→ TASK DETAILS
An exact transcript of all the records is the expected answer.

→ RECORDS PROVIDED

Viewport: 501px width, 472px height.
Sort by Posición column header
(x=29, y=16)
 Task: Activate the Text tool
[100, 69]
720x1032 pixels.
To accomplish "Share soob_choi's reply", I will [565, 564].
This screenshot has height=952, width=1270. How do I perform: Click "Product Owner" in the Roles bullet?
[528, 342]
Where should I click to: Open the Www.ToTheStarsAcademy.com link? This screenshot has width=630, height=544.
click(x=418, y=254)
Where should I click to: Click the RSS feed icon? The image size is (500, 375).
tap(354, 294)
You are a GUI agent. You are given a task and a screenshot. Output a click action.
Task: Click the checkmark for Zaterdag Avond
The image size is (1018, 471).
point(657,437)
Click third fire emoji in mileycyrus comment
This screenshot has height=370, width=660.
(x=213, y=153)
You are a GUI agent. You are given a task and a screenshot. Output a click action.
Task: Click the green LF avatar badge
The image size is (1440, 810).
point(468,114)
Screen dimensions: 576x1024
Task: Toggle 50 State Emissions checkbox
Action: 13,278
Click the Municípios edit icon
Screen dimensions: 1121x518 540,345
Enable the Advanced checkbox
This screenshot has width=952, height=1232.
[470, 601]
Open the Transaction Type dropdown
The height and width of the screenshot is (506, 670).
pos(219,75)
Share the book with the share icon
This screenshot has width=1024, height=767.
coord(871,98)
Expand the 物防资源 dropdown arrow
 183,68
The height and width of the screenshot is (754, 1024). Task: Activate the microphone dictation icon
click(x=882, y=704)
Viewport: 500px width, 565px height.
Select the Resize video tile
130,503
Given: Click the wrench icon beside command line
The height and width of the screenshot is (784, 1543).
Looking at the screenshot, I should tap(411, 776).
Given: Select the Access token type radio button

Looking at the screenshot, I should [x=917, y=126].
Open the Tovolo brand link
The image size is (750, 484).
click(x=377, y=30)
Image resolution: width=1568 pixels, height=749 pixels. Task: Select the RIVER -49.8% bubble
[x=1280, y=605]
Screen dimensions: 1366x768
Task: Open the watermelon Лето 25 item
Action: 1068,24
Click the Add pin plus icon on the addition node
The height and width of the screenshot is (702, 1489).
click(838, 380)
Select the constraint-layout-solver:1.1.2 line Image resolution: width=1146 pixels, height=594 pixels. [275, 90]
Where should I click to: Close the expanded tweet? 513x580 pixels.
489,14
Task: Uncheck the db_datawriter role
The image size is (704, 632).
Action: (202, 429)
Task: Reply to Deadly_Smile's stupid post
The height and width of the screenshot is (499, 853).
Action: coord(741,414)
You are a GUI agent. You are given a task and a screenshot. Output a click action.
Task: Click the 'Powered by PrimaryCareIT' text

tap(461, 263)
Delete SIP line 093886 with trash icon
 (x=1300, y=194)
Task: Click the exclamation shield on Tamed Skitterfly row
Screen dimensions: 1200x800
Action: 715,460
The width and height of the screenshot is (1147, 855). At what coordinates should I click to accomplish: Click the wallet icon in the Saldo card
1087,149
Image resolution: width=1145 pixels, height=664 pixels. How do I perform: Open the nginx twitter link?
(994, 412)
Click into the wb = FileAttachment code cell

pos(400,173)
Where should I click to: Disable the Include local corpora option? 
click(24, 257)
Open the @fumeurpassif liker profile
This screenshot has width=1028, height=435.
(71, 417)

→ RESPONSE TO THE TASK
Viewport: 501px width, 472px height.
Sort by Posición column header
(x=29, y=16)
 Task: Activate the Text tool
[100, 69]
720x1032 pixels.
To accomplish "Share soob_choi's reply", I will [565, 564].
This screenshot has height=952, width=1270. How do I perform: Click "Product Owner" in the Roles bullet?
[528, 342]
Where should I click to: Open the Www.ToTheStarsAcademy.com link? This screenshot has width=630, height=544.
click(x=418, y=254)
Where should I click to: Click the RSS feed icon? The image size is (500, 375).
tap(354, 294)
You are a GUI agent. You are given a task and a screenshot. Output a click action.
Task: Click the checkmark for Zaterdag Avond
The image size is (1018, 471).
point(657,437)
Click third fire emoji in mileycyrus comment
This screenshot has height=370, width=660.
(x=213, y=153)
You are a GUI agent. You are given a task and a screenshot. Output a click action.
Task: Click the green LF avatar badge
The image size is (1440, 810).
point(468,114)
Screen dimensions: 576x1024
Task: Toggle 50 State Emissions checkbox
Action: 13,278
Click the Municípios edit icon
Screen dimensions: 1121x518 540,345
Enable the Advanced checkbox
This screenshot has width=952, height=1232.
[470, 601]
Open the Transaction Type dropdown
The height and width of the screenshot is (506, 670).
pos(219,75)
Share the book with the share icon
This screenshot has width=1024, height=767.
coord(871,98)
Expand the 物防资源 dropdown arrow
 183,68
The height and width of the screenshot is (754, 1024). Task: Activate the microphone dictation icon
click(x=882, y=704)
Viewport: 500px width, 565px height.
Select the Resize video tile
130,503
Given: Click the wrench icon beside command line
The height and width of the screenshot is (784, 1543).
Looking at the screenshot, I should tap(411, 776).
Given: Select the Access token type radio button

Looking at the screenshot, I should [x=917, y=126].
Open the Tovolo brand link
The image size is (750, 484).
click(x=377, y=30)
Image resolution: width=1568 pixels, height=749 pixels. Task: Select the RIVER -49.8% bubble
[x=1280, y=605]
Screen dimensions: 1366x768
Task: Open the watermelon Лето 25 item
Action: 1068,24
Click the Add pin plus icon on the addition node
The height and width of the screenshot is (702, 1489).
click(838, 380)
Select the constraint-layout-solver:1.1.2 line Image resolution: width=1146 pixels, height=594 pixels. [275, 90]
Where should I click to: Close the expanded tweet? 513x580 pixels.
489,14
Task: Uncheck the db_datawriter role
The image size is (704, 632).
Action: (202, 429)
Task: Reply to Deadly_Smile's stupid post
The height and width of the screenshot is (499, 853).
Action: coord(741,414)
You are a GUI agent. You are given a task and a screenshot. Output a click action.
Task: Click the 'Powered by PrimaryCareIT' text

tap(461, 263)
Delete SIP line 093886 with trash icon
 (x=1300, y=194)
Task: Click the exclamation shield on Tamed Skitterfly row
Screen dimensions: 1200x800
Action: 715,460
The width and height of the screenshot is (1147, 855). At what coordinates should I click to accomplish: Click the wallet icon in the Saldo card
1087,149
Image resolution: width=1145 pixels, height=664 pixels. How do I perform: Open the nginx twitter link?
(994, 412)
Click into the wb = FileAttachment code cell

pos(400,173)
Where should I click to: Disable the Include local corpora option? 
click(24, 257)
Open the @fumeurpassif liker profile
This screenshot has width=1028, height=435.
(71, 417)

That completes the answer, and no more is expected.